WHAT YOU HAVE TO DO> A verbatim repeat of the lines below is required, with the pictures removed.

Stored data
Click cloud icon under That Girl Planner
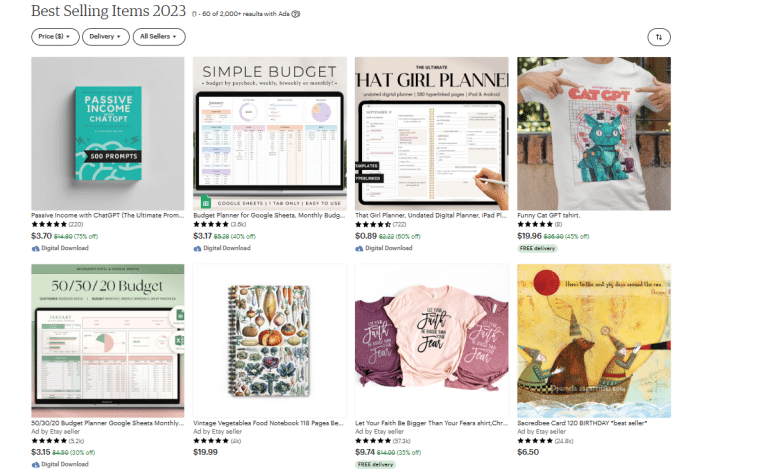Viewport: 760px width, 474px height. tap(359, 248)
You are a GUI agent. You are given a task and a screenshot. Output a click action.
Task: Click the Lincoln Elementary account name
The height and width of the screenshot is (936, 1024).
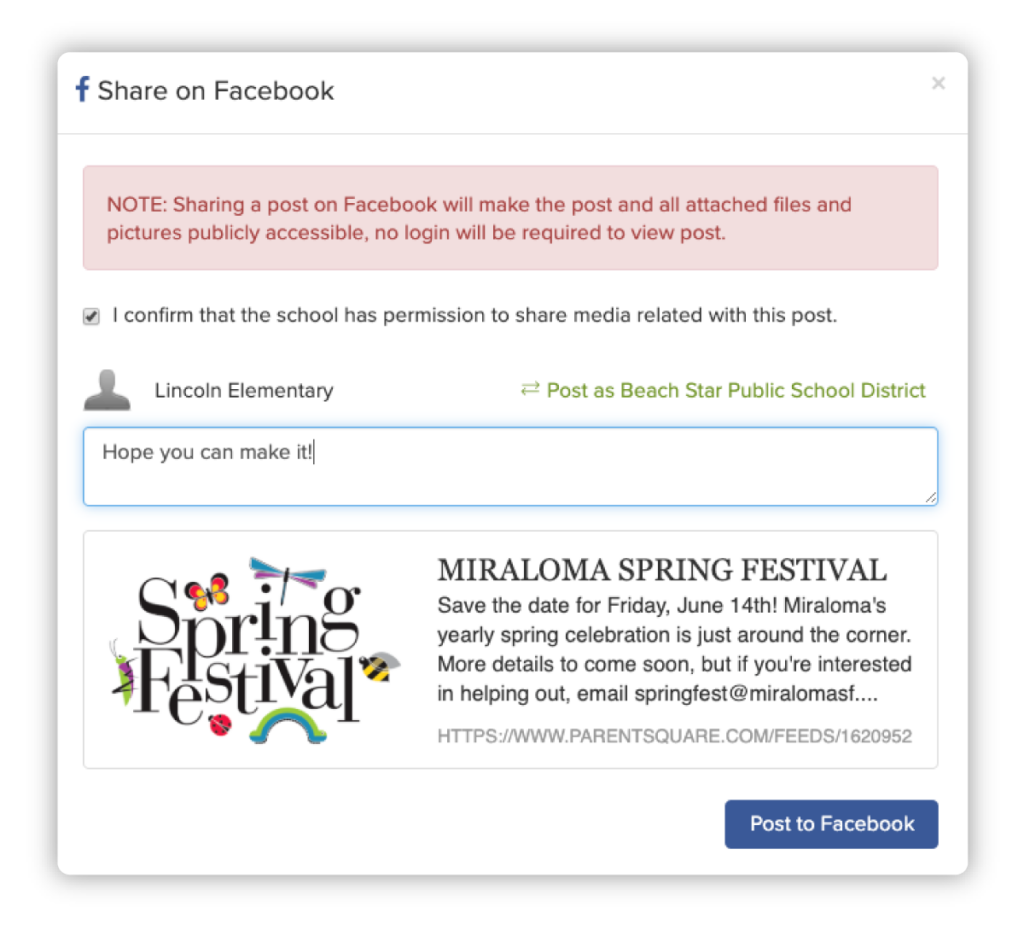[244, 391]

SOLUTION FOR THIS EXERCISE>
Click cloud icon under That Girl Planner
Viewport: 760px width, 474px height. tap(359, 248)
You are a GUI agent. You are given a task and a screenshot. Output a click action.
Task: Click the Lincoln Elementary account name
The height and width of the screenshot is (936, 1024).
[244, 391]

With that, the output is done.